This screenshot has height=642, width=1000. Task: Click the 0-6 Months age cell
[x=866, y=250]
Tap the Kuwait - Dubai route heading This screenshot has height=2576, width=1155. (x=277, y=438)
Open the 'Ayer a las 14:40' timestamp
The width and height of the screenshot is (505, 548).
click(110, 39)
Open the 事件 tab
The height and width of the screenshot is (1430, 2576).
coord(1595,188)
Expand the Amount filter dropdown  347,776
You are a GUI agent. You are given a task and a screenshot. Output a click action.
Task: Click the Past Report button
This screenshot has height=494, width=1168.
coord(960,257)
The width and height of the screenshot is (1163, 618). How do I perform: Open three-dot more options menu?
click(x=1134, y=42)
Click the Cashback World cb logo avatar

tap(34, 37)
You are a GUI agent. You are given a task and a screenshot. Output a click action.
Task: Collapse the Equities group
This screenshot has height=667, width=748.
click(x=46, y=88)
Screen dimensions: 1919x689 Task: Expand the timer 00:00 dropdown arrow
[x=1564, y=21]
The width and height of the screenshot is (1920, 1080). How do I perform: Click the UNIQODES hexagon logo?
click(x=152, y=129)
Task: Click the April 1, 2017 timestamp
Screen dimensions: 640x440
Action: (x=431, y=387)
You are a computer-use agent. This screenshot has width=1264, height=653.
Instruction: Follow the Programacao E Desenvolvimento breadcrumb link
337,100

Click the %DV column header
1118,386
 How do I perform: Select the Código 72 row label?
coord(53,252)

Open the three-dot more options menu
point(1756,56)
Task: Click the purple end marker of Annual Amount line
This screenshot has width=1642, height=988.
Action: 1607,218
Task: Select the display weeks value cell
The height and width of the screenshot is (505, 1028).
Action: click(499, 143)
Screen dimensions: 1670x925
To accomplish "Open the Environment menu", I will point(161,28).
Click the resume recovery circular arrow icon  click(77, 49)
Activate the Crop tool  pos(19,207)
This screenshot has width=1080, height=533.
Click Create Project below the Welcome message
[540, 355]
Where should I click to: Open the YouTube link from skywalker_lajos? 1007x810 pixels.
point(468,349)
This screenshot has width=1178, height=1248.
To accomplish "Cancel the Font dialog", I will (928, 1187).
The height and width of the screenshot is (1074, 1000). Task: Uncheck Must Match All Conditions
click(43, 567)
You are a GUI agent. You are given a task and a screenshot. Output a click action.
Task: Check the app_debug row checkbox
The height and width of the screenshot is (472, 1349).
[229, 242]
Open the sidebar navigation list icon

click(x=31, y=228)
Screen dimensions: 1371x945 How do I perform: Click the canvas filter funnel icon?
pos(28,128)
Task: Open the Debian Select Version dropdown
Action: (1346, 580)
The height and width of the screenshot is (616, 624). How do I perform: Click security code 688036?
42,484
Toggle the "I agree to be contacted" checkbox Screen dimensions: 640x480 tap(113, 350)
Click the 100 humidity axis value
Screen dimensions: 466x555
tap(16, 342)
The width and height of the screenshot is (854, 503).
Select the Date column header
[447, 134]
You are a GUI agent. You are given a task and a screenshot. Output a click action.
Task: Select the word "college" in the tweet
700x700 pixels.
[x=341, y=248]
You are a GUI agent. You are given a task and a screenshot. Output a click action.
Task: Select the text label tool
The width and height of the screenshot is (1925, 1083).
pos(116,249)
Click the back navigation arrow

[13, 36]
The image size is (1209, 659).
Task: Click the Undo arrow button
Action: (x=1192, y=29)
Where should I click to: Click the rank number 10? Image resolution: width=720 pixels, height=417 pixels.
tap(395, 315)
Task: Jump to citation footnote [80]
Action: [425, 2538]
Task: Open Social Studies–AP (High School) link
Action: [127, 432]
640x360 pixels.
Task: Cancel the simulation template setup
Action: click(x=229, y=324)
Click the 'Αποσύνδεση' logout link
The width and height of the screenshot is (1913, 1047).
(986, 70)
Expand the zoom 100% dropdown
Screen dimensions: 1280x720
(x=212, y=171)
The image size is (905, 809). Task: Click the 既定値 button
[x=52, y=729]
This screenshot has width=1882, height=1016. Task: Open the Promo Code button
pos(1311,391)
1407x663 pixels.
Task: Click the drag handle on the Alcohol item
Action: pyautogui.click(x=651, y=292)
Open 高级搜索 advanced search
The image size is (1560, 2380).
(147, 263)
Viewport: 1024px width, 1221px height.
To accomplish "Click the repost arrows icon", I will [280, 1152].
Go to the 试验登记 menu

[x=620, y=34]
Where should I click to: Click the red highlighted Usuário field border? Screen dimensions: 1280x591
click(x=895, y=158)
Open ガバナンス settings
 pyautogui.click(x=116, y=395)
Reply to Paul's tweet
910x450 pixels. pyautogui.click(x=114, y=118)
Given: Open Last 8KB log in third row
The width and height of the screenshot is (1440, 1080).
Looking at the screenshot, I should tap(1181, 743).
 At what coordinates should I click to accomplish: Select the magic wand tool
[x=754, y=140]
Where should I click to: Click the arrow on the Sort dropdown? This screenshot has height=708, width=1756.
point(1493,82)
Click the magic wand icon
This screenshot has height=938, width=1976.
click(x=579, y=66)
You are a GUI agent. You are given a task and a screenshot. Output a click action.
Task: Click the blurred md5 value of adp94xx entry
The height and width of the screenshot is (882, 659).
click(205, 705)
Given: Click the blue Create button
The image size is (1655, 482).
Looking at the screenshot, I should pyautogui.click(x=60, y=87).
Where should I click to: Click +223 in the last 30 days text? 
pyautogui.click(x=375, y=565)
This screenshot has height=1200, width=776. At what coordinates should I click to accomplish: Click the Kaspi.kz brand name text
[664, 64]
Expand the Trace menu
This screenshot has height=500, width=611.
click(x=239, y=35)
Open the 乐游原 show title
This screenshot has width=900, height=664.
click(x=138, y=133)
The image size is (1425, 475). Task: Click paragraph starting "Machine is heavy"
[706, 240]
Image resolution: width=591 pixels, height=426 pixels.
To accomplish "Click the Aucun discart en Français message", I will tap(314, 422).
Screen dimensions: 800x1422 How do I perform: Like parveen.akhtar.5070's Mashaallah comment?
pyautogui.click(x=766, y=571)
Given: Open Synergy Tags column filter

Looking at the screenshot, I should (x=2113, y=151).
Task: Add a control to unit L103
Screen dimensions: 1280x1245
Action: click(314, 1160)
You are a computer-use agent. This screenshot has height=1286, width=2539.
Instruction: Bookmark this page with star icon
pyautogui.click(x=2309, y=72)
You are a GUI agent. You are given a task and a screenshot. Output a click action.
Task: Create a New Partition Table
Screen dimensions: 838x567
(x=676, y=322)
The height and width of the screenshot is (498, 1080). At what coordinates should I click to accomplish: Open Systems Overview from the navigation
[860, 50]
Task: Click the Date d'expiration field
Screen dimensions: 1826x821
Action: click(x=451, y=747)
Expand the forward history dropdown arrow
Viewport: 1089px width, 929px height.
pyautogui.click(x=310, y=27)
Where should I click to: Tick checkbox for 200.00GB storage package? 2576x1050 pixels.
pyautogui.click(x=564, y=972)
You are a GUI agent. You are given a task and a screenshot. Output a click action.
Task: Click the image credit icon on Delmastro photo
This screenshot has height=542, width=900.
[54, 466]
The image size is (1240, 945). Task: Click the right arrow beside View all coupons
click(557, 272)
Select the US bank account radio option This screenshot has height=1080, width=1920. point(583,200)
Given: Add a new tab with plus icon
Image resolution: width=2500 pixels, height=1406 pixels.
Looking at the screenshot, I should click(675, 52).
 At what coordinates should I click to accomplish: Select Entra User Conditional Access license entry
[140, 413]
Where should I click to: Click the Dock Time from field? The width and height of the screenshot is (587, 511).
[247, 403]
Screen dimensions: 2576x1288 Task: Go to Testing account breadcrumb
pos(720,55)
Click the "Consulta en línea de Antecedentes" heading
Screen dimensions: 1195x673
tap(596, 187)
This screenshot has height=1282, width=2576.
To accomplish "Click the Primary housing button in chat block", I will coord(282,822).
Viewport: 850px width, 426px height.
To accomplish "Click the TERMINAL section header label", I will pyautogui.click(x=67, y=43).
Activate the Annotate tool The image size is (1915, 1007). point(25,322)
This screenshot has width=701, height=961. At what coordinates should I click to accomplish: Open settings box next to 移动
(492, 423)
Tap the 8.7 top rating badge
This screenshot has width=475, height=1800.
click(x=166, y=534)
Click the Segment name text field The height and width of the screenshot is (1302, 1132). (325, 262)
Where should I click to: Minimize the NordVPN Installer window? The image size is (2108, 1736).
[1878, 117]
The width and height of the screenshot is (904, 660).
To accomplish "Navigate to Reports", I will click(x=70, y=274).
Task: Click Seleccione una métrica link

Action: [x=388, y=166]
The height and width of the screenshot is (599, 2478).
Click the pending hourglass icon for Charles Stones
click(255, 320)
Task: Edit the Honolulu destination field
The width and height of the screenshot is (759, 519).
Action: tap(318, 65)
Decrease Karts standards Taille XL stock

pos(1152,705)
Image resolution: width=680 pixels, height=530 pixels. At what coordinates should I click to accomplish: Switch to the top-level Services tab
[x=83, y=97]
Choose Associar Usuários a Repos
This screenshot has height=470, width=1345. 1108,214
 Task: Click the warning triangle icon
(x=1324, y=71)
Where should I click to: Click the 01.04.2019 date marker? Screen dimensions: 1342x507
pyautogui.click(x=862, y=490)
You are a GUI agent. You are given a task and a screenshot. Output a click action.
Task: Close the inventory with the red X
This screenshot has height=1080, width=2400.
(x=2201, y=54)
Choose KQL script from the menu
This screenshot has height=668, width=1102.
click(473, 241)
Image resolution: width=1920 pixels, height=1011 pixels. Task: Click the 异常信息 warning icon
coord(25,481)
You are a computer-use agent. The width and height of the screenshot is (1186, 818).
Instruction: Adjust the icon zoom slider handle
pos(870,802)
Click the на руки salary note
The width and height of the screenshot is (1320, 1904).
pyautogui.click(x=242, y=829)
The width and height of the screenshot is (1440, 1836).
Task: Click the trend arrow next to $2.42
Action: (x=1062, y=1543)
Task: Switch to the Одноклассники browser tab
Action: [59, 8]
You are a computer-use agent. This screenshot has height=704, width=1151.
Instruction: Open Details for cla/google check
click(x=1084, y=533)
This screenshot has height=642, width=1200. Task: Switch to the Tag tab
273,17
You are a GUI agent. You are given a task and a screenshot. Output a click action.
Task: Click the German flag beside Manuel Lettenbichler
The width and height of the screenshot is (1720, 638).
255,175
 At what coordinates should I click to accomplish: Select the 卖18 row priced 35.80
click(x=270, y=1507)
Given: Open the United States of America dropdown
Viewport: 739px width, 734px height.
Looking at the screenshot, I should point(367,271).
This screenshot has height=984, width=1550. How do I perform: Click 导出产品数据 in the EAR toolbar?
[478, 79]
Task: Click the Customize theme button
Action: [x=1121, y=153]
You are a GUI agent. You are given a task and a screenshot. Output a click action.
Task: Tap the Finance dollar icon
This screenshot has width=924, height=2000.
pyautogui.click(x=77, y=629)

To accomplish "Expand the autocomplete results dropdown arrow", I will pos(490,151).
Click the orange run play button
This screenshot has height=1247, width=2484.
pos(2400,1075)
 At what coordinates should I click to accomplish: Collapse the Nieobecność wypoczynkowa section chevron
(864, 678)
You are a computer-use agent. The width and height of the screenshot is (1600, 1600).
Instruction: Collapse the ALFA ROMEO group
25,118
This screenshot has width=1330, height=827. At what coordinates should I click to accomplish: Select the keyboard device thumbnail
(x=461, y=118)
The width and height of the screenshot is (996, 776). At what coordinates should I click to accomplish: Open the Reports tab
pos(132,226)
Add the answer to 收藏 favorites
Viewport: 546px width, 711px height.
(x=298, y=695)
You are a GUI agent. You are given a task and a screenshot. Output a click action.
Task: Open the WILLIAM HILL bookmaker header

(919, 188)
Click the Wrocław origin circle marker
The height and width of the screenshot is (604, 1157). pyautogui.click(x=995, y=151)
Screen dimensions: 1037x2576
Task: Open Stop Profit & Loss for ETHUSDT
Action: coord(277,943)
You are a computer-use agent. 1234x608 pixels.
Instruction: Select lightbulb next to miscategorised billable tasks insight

+ + + + + + +

> THE PROBLEM: From the records above, extract without alteration the part that opens with the line containing "Where should I click to: Click the rank" and closes with the line containing "Action: click(x=229, y=324)", including both of those lines.

> FULL OUTPUT:
Where should I click to: Click the rank number 10? Image resolution: width=720 pixels, height=417 pixels.
tap(395, 315)
Task: Jump to citation footnote [80]
Action: [425, 2538]
Task: Open Social Studies–AP (High School) link
Action: [127, 432]
640x360 pixels.
Task: Cancel the simulation template setup
Action: click(x=229, y=324)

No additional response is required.